And here we go... it is time to give preschool a try. A very exciting time for my child, and a very scary one for me. Letting go, trusting others with his care, trusting him to remember at least some of the things I've been repeating incessantly for the last month. Wash your hands before you eat. Don't drink from the water fountain. Don't share food. Eat only what I send in your backpack. Etc. etc. He is 4! How much can I really rely on him to remember all that?
Luckily, his teacher is wonderful. We met a while back before school started and we talked extensively about making his school experience safe and enjoyable. She listened carefully and understood my concerns, taking them all very seriously. And we both came up with this plan for my son:
- The classroom will be a nut-free area
- There will be an EpiPen in his backpack and one in the classroom.
- She will be the one administering the epinephrine in case of emergency (the school is small and has no nurse on campus).
- He will only eat safe snacks that I will provide and drink only water from his own cup.
- He will wash hands with soap and water, and if that's not possible, he will use baby wipes to clean his hands. No hand sanitizer, as it has been shown that it does not remove peanut residue completely.

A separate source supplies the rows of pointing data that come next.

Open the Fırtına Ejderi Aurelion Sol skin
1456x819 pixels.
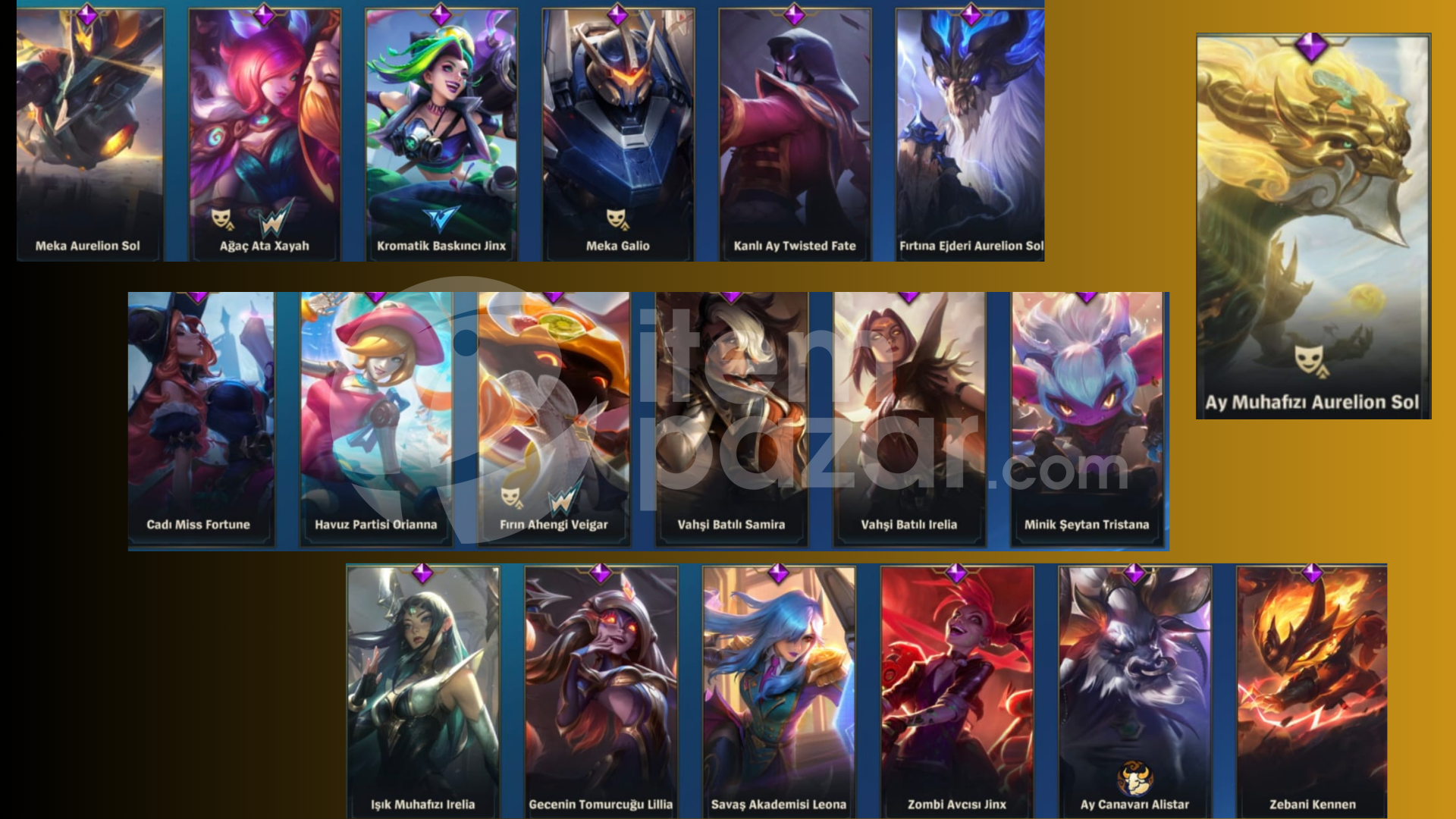[970, 135]
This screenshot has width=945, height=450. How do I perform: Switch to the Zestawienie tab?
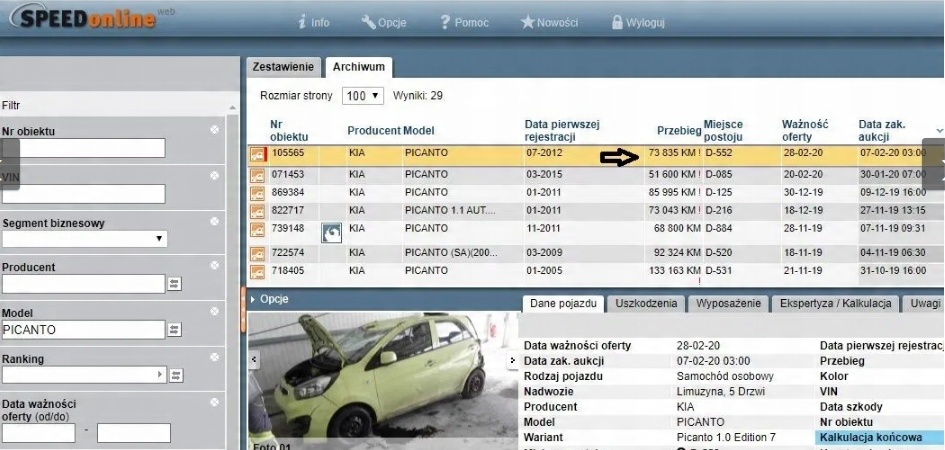click(x=284, y=67)
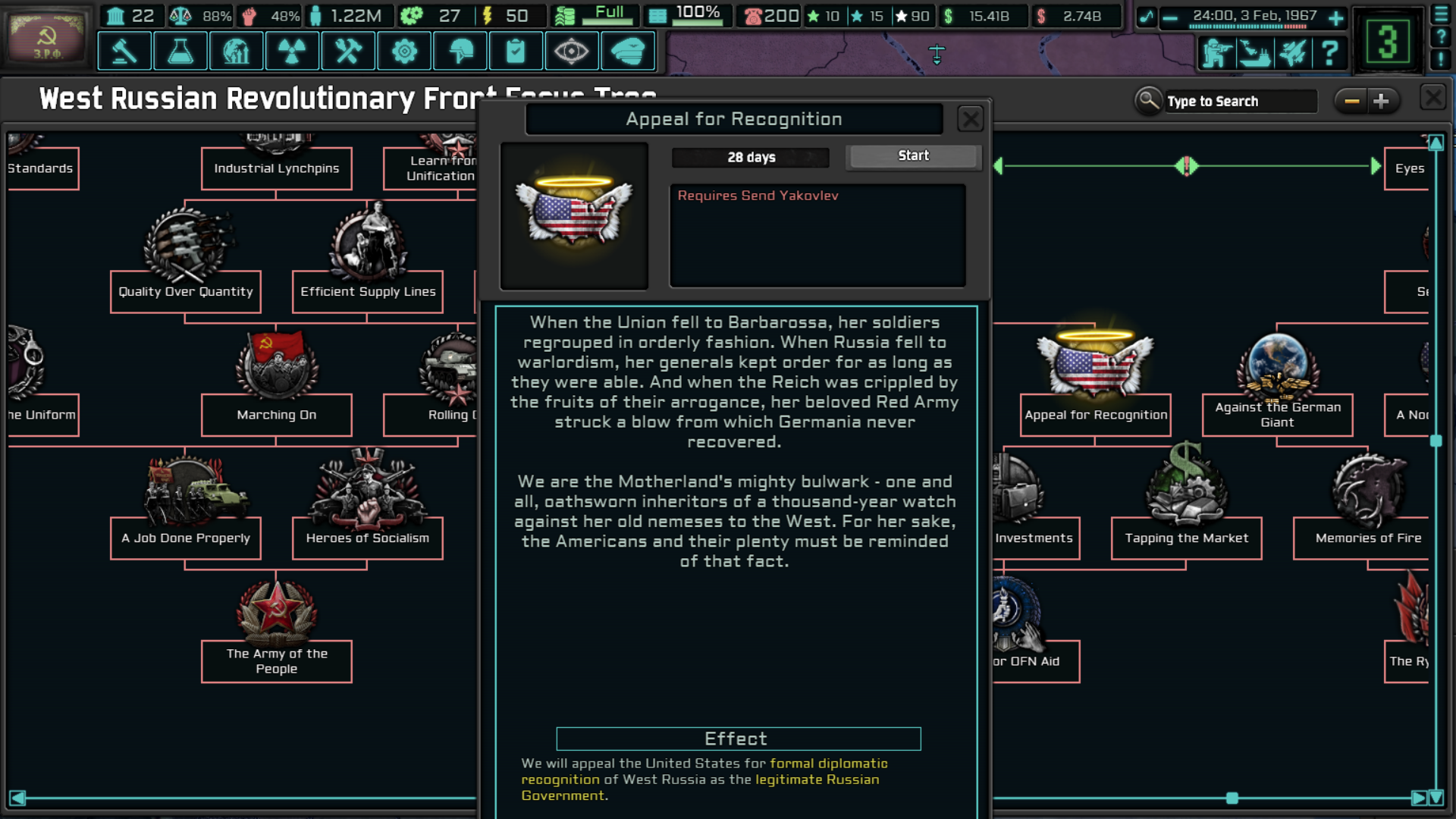Image resolution: width=1456 pixels, height=819 pixels.
Task: Zoom in focus tree with plus button
Action: click(1381, 101)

- I will provide a safe treat and volunteer at birthday parties as much as I can, to minimize accidental exposure to cupcakes and/or cookies.
- The teacher will have a copy of his food allergy action plan in the classroom.
How about you? What steps have you taken to make school safe for your child? Do you have any tips you could share?
For older kids and high school students, you might find this video useful. It is about a California teenager who developed a peanut allergy at age 15 and about the steps her school put in place to ensure her safety.
Also great to share with your school is this web-based training course created by a team of food allergy experts in cooperation with FAAN and FAI. It is comprehensive, yet easy to understand, and provides examples of real life situations and how to deal with them. It is designed for educators, but anyone can benefit from watching it. Highly recommended.